### Request a
Copy these lines from the records word for word: begin at the line that has "Given: Click 最强反作弊 in the banner" and stop after the line that has "Looking at the screenshot, I should [x=214, y=95].".

━━━ Provided text

SECURITIES AND EXCHANGE COMMISSION

Washington, D.C. 20549

 

FORM 8-K

 

Current Report Pursuant to Section 13 or 15(d) of

the Securities Exchange Act of 1934

 

Date of Report (Date of earliest event reported):

April 7, 2017

 

 

TRUETT-HURST, INC.

 

 (Exact name of registrant as specified in its charter)

 

Delaware 001-35973 46-1561499

(State or other jurisdiction

of incorporation)

(Commission

File Number)

(I.R.S. Employer

Identification No.)

 

5610 Dry Creek Road, Healdsburg, CA 95448
(Address of principal executive offices) (Zip Code)

 

Registrant's telephone number, including area code: (707) 431.4423

 

(Former name or former address, if changed since last report): Not applicable

 

 

 

Check the appropriate box below if the Form 8-K filing is intended to simultaneously satisfy the filing obligation of the registrant under any of the following provisions:

 

¨ Written communications pursuant to Rule 425 under the Securities Act (17 CFR 230.425)
   
¨ Soliciting material pursuant to Rule 14a-12 under the Exchange Act (17 CFR 240.14a-12)
   
¨ Pre-commencement communications pursuant to Rule 14d-2(b) under the Exchange Act (17 CFR 240.14d-2(b))
   
¨ Pre-commencement communications pursuant to Rule 13e-4(c) under the Exchange Act (17 CFR 240.13e-4(c))

━━━━━━

### Request b
Write the next part of the Truett-Hurst, Inc. Form 8-K filing, picking up right after its last line.

━━━ The records

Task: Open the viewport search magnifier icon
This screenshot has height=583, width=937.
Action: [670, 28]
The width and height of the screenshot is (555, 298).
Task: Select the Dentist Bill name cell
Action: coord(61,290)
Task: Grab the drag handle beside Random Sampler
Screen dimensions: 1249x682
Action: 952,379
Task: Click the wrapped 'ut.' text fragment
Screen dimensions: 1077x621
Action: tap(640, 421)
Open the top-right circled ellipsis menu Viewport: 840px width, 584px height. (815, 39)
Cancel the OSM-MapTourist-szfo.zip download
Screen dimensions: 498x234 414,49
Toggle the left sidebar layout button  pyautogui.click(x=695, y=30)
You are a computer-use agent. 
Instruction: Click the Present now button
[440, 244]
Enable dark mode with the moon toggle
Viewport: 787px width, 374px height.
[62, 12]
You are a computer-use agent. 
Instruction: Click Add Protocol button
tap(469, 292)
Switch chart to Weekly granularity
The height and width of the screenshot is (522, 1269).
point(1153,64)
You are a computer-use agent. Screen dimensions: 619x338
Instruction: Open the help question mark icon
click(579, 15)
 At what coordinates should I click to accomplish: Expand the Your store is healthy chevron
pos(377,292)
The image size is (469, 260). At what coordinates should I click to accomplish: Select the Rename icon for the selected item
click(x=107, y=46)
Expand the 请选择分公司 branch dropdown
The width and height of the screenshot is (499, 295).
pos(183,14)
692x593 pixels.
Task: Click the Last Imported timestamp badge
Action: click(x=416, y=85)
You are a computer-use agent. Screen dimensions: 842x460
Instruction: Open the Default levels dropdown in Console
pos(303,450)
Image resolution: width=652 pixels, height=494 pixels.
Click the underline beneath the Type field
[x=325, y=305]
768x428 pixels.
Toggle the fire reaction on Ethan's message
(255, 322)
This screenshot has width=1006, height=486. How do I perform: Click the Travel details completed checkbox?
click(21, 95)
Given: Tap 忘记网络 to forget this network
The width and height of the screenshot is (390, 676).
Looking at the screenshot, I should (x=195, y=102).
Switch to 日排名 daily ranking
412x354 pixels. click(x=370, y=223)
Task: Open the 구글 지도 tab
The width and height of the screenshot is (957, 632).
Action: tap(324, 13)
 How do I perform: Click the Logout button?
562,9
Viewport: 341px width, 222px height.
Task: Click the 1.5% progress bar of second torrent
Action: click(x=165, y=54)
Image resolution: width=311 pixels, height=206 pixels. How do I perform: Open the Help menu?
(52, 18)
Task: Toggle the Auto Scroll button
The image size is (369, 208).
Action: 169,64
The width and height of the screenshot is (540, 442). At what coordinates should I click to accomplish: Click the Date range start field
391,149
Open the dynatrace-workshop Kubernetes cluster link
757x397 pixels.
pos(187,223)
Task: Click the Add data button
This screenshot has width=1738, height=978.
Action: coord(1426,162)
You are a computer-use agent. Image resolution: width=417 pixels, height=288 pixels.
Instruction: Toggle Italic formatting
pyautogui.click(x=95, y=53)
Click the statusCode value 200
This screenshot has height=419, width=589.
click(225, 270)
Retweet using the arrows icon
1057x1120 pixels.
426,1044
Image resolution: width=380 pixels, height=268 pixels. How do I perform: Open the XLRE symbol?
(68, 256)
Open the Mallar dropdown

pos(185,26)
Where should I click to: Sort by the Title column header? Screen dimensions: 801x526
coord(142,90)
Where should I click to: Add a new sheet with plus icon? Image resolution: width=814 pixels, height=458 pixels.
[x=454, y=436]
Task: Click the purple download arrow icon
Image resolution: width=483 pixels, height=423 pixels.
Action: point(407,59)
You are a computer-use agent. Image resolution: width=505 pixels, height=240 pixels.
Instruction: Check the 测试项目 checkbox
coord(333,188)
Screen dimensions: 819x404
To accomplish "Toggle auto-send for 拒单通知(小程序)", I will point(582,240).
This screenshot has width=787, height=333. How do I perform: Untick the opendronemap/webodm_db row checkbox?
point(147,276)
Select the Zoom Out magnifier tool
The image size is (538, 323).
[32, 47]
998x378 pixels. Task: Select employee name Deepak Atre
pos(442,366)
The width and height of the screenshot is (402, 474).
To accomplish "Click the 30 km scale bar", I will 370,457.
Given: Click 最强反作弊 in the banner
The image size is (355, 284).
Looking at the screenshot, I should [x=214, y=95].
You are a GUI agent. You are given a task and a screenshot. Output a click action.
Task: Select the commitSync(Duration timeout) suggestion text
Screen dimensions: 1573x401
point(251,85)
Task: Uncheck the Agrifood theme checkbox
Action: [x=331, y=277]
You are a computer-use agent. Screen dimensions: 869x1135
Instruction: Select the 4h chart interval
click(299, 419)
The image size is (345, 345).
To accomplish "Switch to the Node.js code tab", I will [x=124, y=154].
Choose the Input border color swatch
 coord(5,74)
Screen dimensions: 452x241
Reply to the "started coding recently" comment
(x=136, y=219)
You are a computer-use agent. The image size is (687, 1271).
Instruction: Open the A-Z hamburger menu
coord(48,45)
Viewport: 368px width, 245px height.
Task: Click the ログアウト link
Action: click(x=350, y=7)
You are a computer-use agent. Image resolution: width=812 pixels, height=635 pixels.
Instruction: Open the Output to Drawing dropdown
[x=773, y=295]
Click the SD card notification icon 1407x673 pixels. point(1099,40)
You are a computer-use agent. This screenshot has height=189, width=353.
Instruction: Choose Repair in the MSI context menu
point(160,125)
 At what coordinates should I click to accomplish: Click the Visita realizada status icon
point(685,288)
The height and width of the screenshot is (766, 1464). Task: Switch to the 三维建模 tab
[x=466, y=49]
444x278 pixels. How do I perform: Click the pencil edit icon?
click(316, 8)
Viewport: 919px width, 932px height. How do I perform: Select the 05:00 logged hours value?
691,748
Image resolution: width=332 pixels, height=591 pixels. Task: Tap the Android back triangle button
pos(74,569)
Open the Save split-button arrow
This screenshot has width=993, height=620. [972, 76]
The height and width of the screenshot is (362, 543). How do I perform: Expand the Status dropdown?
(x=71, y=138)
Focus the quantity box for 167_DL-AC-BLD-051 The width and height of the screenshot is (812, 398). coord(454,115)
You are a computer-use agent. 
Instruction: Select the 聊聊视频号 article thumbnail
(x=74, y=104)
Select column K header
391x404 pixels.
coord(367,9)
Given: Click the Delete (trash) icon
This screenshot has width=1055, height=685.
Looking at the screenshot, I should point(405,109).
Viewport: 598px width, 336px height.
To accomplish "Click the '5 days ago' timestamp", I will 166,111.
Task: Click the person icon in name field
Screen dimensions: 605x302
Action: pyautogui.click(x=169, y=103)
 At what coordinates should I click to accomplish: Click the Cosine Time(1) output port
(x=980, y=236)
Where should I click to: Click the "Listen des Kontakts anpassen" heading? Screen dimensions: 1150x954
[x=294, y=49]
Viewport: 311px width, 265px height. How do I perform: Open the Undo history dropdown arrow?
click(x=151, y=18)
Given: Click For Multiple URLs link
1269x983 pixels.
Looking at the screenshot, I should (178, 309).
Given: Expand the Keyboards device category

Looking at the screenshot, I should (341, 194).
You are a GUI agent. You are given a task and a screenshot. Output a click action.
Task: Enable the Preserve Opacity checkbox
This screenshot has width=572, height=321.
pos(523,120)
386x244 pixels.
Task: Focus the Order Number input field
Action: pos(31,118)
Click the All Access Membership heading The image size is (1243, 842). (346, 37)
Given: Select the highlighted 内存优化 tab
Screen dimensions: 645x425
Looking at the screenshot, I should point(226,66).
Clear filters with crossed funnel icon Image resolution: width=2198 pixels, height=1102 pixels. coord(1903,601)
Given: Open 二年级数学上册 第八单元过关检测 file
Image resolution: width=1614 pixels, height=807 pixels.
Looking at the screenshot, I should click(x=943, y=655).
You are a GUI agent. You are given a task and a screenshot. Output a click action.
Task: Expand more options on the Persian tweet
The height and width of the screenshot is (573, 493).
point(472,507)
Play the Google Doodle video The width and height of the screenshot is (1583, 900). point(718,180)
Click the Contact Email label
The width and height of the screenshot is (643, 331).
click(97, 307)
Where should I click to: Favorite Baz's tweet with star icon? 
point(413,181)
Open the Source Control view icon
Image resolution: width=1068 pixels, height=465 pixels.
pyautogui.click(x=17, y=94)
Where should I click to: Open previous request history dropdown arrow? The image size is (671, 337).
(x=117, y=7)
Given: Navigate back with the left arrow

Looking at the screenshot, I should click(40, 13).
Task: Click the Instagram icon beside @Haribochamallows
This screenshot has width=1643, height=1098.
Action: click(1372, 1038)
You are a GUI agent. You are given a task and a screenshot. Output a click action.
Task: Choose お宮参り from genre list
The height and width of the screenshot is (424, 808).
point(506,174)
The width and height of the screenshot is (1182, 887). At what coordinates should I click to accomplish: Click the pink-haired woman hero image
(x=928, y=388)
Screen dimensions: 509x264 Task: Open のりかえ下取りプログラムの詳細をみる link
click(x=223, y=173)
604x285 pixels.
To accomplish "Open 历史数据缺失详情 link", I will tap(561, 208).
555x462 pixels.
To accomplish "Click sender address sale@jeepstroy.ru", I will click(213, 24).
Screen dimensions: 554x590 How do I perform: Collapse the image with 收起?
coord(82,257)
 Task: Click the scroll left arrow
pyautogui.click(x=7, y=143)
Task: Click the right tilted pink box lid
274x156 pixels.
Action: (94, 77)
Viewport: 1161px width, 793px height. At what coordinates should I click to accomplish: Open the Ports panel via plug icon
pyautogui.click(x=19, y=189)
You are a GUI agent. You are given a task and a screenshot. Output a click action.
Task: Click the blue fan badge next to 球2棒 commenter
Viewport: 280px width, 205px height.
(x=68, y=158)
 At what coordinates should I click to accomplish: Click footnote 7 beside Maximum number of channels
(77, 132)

━━━━━━

### Exercise answer a
Given: Click 最强反作弊 in the banner
The image size is (355, 284).
Looking at the screenshot, I should [x=214, y=95].

### Exercise answer b
Item 5.02. Departure of Directors or Certain Officers; Election of Directors; Appointment of Certain Officers; Compensatory Arrangements

 

On April 6, 2017, the Board of Directors (the “Board”) of Truett-Hurst, Inc. (the “Company”) approved a decrease in the size of the Board from eight to seven directors, effective May 19, 2017. Effective May 19, 2017, Mr. John Fruth will resign as a Class III director and will not serve out his term nor stand for re-election at the 2018 annual meeting of the Company, when Class III directors are to stand for re-election. Upon Mr. Fruth’s resignation, the size of the Board will decrease from eight to seven directors. Effective May 19, 2017, Mr. Heath Dolan will resign as a Class I director and will not stand for re-election at the 2016 annual meeting of the Company. The resignations were not due to any disagreement between Mr. Fruth or Mr. Dolan and the Company.

  

 

 

  

SIGNATURE

 

Pursuant to the requirements of the Securities Exchange Act of 1934, the registrant has duly caused this report to be signed on its behalf by the undersigned hereunto duly authorized.

 

Truett-Hurst, Inc.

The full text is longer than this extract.